REQUIRED ACTION. The reply should be an exact transcription of every record.

RECORDS SHOWN.
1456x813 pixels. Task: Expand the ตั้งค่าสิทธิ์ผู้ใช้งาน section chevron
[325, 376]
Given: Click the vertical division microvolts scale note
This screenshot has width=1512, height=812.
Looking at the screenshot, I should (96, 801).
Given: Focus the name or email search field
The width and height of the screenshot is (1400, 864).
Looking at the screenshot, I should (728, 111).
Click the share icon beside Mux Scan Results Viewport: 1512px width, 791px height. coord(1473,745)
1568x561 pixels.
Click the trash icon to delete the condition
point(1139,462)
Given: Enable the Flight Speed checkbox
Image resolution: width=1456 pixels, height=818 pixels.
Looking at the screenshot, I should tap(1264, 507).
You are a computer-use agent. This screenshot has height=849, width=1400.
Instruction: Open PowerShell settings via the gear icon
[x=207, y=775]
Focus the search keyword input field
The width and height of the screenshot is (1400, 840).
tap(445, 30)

REPLY TO THE TASK.
1456x813 pixels. Task: Expand the ตั้งค่าสิทธิ์ผู้ใช้งาน section chevron
[325, 376]
Given: Click the vertical division microvolts scale note
This screenshot has width=1512, height=812.
Looking at the screenshot, I should (96, 801).
Given: Focus the name or email search field
The width and height of the screenshot is (1400, 864).
Looking at the screenshot, I should (728, 111).
Click the share icon beside Mux Scan Results Viewport: 1512px width, 791px height. coord(1473,745)
1568x561 pixels.
Click the trash icon to delete the condition
point(1139,462)
Given: Enable the Flight Speed checkbox
Image resolution: width=1456 pixels, height=818 pixels.
Looking at the screenshot, I should tap(1264, 507).
You are a computer-use agent. This screenshot has height=849, width=1400.
Instruction: Open PowerShell settings via the gear icon
[x=207, y=775]
Focus the search keyword input field
The width and height of the screenshot is (1400, 840).
tap(445, 30)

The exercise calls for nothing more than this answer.